ABOUT THIS EXERCISE
A line below contains "Image resolution: width=400, height=2576.", and a later one contains "Желанна (Україна) (1060, 708)". Repeat both, with every line between them, exactly.

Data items
____________________
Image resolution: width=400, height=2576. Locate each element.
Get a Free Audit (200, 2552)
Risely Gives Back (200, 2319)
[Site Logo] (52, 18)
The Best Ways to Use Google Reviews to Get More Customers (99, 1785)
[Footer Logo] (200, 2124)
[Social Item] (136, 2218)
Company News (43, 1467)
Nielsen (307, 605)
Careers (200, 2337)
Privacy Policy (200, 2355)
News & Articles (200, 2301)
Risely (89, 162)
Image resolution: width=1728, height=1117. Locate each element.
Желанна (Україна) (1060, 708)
____________________
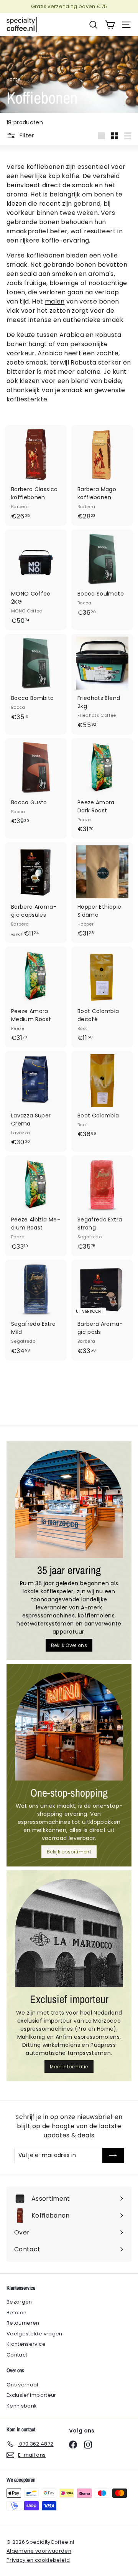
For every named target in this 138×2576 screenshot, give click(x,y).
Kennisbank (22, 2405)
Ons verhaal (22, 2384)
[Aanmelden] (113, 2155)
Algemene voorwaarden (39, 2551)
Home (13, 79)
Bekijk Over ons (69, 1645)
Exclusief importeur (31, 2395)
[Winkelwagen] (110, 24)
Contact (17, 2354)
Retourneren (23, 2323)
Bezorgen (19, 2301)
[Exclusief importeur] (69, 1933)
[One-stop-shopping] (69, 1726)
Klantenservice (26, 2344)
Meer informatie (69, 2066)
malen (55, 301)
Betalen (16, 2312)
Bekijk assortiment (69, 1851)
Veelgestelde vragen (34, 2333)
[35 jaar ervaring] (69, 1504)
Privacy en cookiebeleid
____________________
EXPECTED ANSWER
Image resolution: width=400, height=2576. Locate each element.
Get a Free Audit (200, 2552)
Risely Gives Back (200, 2319)
[Site Logo] (52, 18)
The Best Ways to Use Google Reviews to Get More Customers (99, 1785)
[Footer Logo] (200, 2124)
[Social Item] (136, 2218)
Company News (43, 1467)
Nielsen (307, 605)
Careers (200, 2337)
Privacy Policy (200, 2355)
News & Articles (200, 2301)
Risely (89, 162)
Image resolution: width=1728, height=1117. Locate each element.
Желанна (Україна) (1060, 708)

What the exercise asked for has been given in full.